** start Text passage **

Resolves rdar://104761392
This changes the scanner's behavior to "resolve" a discovered module's dependencies to a set of Module IDs: module name + module kind (swift textual, swift binary, clang, etc.).
The 'ModuleDependencyInfo' objects that are stored in the dependency scanner's cache now carry a set of kind-qualified ModuleIDs for their dependencies, in addition to unqualified imported module names of their dependencies.
Previously, the scanner's internal state would cache a module dependnecy as having its own set of dependencies which were stored as names of imported modules. This led to a design where any time we needed to process the dependency downstream from its discovery (e.g. cycle detection, graph construction), we had to query the ASTContext to resolve this dependency's imports, which shouldn't be necessary. Now, upon discovery, we "resolve" a discovered dependency by executing a lookup for each of its imported module names (this operation happens regardless of this patch) and store a fully-resolved set of dependencies in the dependency module info.
Moreover, looking up a given module dependency by name (via `ASTContext`'s `getModuleDependencies`) would result in iterating over the scanner's module "loaders" and querying each for the module name. The corresponding modules would then check the scanner's cache for a respective discovered module, and if no such module is found the "loader" would search the filesystem.
This meant that in practice, we searched the filesystem on many occasions where we actually had cached the required dependency, as follows:
Suppose we had previously discovered a Clang module "foo" and cached its dependency info.
-> ASTContext.getModuleDependencies("foo")

** end Text passage **

_Tasks to carry out_:
- A) For the dependency scanner passage, decide whether each statement agrees with it: (i) a Module ID is made up of a module name plus a module kind; (ii) the cached 'ModuleDependencyInfo' objects now hold kind-qualified ModuleIDs instead of the unqualified imported module names; (iii) the lookup of each imported module name is a new operation added by this patch. For each, answer yes or no and quote the deciding words.
- B) Reproduce the part of the dependency scanner passage that begins at the words "Moreover, looking up" and stops after "its dependency info.".
- C) Carry on the dependency scanner passage from the point where it ends.

** start Records shown **

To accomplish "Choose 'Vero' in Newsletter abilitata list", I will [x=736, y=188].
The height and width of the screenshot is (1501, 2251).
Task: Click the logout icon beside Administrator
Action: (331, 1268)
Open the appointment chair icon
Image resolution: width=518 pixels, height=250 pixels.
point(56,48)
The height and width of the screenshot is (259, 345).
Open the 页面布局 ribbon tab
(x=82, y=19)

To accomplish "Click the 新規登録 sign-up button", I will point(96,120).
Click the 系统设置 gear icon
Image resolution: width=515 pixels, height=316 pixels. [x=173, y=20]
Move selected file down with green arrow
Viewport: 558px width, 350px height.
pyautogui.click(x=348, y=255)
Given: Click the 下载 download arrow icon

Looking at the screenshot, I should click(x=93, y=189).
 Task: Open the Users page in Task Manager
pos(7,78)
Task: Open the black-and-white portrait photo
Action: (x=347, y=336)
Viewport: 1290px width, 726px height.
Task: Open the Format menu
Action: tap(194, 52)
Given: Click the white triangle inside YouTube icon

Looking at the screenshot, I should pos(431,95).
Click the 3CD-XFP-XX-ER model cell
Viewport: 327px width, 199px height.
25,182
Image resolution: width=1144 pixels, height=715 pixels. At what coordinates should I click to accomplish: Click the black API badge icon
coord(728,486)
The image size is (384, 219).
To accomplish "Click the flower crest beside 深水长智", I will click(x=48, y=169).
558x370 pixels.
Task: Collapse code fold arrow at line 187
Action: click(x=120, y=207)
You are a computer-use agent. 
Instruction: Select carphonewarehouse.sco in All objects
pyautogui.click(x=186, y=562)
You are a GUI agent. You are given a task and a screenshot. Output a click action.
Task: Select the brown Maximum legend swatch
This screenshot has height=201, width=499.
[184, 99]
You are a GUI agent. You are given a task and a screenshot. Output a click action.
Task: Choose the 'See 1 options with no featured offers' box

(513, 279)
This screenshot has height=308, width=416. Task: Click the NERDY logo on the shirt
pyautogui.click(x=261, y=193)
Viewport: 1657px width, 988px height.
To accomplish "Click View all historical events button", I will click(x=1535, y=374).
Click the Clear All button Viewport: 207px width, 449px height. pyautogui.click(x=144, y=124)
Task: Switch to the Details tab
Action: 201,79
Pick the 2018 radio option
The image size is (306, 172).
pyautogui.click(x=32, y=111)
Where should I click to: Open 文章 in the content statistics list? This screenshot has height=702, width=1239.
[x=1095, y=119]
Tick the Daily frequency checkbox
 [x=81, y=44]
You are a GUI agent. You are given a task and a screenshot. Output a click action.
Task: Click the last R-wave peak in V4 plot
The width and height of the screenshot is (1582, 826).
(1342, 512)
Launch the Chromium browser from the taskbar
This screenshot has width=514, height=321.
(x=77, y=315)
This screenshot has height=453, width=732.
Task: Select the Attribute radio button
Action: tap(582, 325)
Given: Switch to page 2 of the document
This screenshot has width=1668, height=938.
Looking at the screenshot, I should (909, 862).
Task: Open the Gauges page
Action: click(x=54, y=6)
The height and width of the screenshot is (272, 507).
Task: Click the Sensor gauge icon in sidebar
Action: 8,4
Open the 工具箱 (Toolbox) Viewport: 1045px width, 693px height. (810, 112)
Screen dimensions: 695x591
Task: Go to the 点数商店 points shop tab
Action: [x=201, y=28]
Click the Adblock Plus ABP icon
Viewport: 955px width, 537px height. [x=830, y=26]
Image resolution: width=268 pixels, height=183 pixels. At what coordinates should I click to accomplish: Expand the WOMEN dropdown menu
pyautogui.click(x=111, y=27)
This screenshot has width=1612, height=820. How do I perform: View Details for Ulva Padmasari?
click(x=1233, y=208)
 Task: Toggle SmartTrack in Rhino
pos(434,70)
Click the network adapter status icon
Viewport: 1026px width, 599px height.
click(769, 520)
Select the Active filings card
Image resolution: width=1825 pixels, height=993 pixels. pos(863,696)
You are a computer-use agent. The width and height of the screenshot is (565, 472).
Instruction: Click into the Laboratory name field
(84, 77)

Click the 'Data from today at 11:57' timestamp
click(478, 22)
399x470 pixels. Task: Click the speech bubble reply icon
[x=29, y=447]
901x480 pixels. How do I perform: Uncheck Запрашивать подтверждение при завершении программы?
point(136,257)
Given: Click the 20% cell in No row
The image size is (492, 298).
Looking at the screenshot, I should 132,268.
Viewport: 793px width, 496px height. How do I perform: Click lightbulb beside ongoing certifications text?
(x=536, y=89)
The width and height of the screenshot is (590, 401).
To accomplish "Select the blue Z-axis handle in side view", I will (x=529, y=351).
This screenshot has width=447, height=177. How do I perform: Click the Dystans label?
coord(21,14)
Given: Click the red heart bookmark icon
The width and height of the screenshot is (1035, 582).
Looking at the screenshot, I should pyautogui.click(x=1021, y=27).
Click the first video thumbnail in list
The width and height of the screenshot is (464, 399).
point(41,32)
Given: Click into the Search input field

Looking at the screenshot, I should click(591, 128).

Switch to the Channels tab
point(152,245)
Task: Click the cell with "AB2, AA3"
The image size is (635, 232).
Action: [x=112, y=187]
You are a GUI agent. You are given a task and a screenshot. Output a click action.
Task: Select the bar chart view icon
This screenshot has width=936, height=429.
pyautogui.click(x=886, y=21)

** end Records shown **

_Results_:
- A)
(i) Yes: "module name + module kind (swift textual, swift binary, clang, etc.)"
(ii) No: "in addition to unqualified imported module names of their dependencies"
(iii) No: "this operation happens regardless of this patch"

- B)
Moreover, looking up a given module dependency by name (via `ASTContext`'s `getModuleDependencies`) would result in iterating over the scanner's module "loaders" and querying each for the module name. The corresponding modules would then check the scanner's cache for a respective discovered module, and if no such module is found the "loader" would search the filesystem.
This meant that in practice, we searched the filesystem on many occasions where we actually had cached the required dependency, as follows:
Suppose we had previously discovered a Clang module "foo" and cached its dependency info.

- C)
--> (1) Swift Module "Loader" checks caches for a Swift module "foo" and doesn't find one, so it searches the filesystem for "foo" and fails to find one.
--> (2) Clang Module "Loader" checks caches for a Clang module "foo", finds one and returns it to the client.
This means that we were always searching the filesystem in (1) even if we knew that to be futile.
With this change, queries to `ASTContext`'s `getModuleDependencies` will always check all the caches first, and only delegate to the scanner "loaders" if no cached dependency is found. The loaders are then no longer in the business of checking the cached contents.
To handle cases in the scanner where we must only lookup either a Swift-only module or a Clang-only module, this patch splits 'getModuleDependencies' into an alrady-existing 'getSwiftModuleDependencies' and a newly-added 'getClangModuleDependencies'.
Adopts Clang's 'DependencyScanningWorkerFilesystem' for use by the scanner, with the persistent
scanner instance keeping a 'DependencyScanningFilesystemSharedCache'.
Introduces a concept of a dependency scanning action context hash, which is used to select an instance of a global dependency scanning cache which gets re-used across dependency scanning actions.